Tout d'abord, un mystère !! comme chacun sait, la récolte de vins a été dans le sud, disons trois bassins, Bordeaux, Provence et Languedoc, inférieure à celle de 2016 inférieure de 15 à  20 %. C'est quand même énorme !

 Les lois de l'offre et de la demande auraient laissé penser à un esprit rationnel type ... que le prix des vins devait augmenter ! aussi sûrement que la dernière peinture de Léonard da Vinci, par sa rareté, atteint des sommets.

 Voyons les faits. A Bordeaux, en moyenne, les prix ont augmenté de 17 %. Pour la Provence, citons des propos officiels :

La petite récolte de 2017, inférieure de 12 % à celle de l’année précédente, a inquiété les importateurs soucieux de s’assurer des volumes. De quoi échauffer les esprits et faire monter les prix. « Le prix du vrac a flambé de 26 % en janvier 2018, par rapport à l’année précédente, pour atteindre 2,6 à 2,7 euros le litre », affirme Brice Eymard, directeur du CIVP.

 EN Languedoc, il y a eu des tentatives de hausse, de grandes discussions, mais le message officielle des coopératives et des esprits relayés bien sûr par les acheteurs était prudence, engagement triennal, sauver les marchés, sous entendu, si hausse, tout s'effrondre.

 Résultat : les prix des vins de cépage n'ont pas bougé d'une année sur l'autre, à l'exception peut être du chardonnay. Le cabernet, qui part pour une part sous des cieux plus rémunérateurs, et était très demandé - nous l'avons vendu en deux jours - est resté stable.

Pour ce qui est AOP, là aussi, les marchés ont été rapides, en janvier, mais les prix n'ont quasiment pas bougé..disons le cout de la vie, quand l'acheteur fait partie du Cartel (les gros metteurs en marché, soit 3 à 5 groupes), et beaucoup, 7 à 15 % pour les négociants plus petits ou independants. 

Or, si on observe sereinement les choses, on voit bien que dans les bassins Bordeaux et Provence, les grands groupes type CASTEL, GCF, JEANJEAN et autres, n'ont pas ce pouvoir qu'ils ont dans notre région. et que les gens en face sont davantage des vignerons indépendants capables de vendre par eux mêmes, dont les marchés sont porteurs.

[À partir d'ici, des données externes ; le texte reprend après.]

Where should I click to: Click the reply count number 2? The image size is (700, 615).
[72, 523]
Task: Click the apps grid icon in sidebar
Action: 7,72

La conclusion est claire. POurtant, je persiste à penser que plutot que de se battre par le bas, notre région devrait se battre sur une qualité, et la faire reconnaitre.

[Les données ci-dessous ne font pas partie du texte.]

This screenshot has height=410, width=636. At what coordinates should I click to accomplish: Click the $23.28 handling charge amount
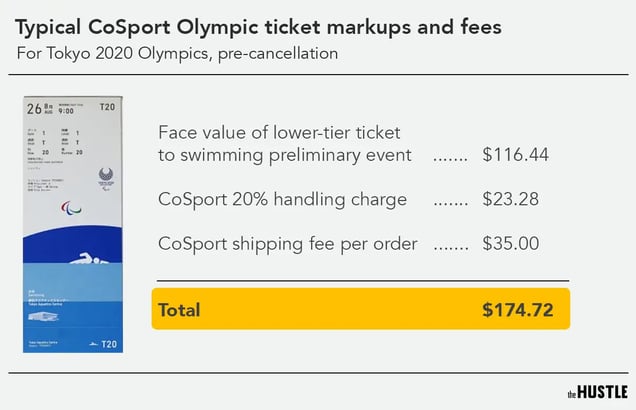click(x=511, y=199)
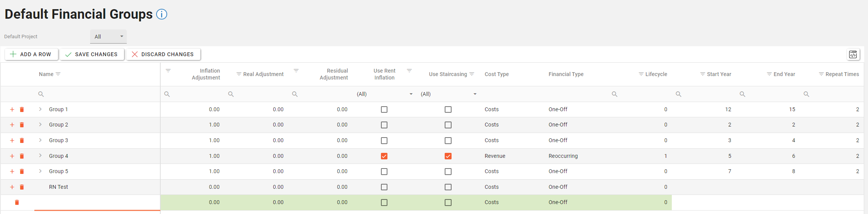This screenshot has height=214, width=868.
Task: Click the Name column search field
Action: coord(95,94)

C'est ce que j'ai voulu faire dès 1989, 1992, devant patienter jusqu'en 1998 pour tourner le volant, virage que j'avais préparé - ah l'audit de 1992 par le père Dubernet fut decoiffant - en plantant de la syrah, etc.

Le résultat est clair. Le Corbières vrac 2017 sortant de Mattes a été payé en moyenne 136 € par hl, alors que notre voisin et ancien metteur en marché payait 70 a ses coopérateurs...si l'on estime à 10 -15 € les frais de vinification, la différence est claire ! et si on inclut nos ventes bouteilles, le prix moyen de l'hl de vin vendu par Mattes monte à 206 €/hl

Il y a quarante ans - il faudra que je fasse un historique - les vins de Provence étaient sans doute aux memes prix que les vins du midi - aujourd'hui l'écart est du simple au double, un peu comme la France à l'Allemagne.


Deuxième épisode !!

Comme vous ne le savez sans doute pas, il existe un concours des vins de Corbières, dont le retentissement ne doit pas dépasser les portes de Boutenac, même si les échos en arrivent à Sigean.

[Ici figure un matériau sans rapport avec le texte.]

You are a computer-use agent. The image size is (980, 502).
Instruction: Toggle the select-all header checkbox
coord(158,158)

Par contre, vous avez sans doute entendu parler des concours type CONCOURS GENERAL AGRICOLE ou MACON, qui ont pour eux l'ancienneté, et l'audience, bref un intérêt plus évident.

Je vous livre des choses étonnantes à méditer profondément, à l'heure où la Corée silencieuse semble avoir plus de résultats que les pantalonnades de M. TRUMP.

Nous avons présenté - ô faiblesse - les mêmes vins au Concours des Corbières, et au CGA, dont les dégustations ont eu lieu à un mois d'écart, certes pas par les memes dégustateurs !! 

Le Clos Redon et le Chevreuse ont été éliminés aux Corbières, et ont récolté deux médailles d'Or à Paris.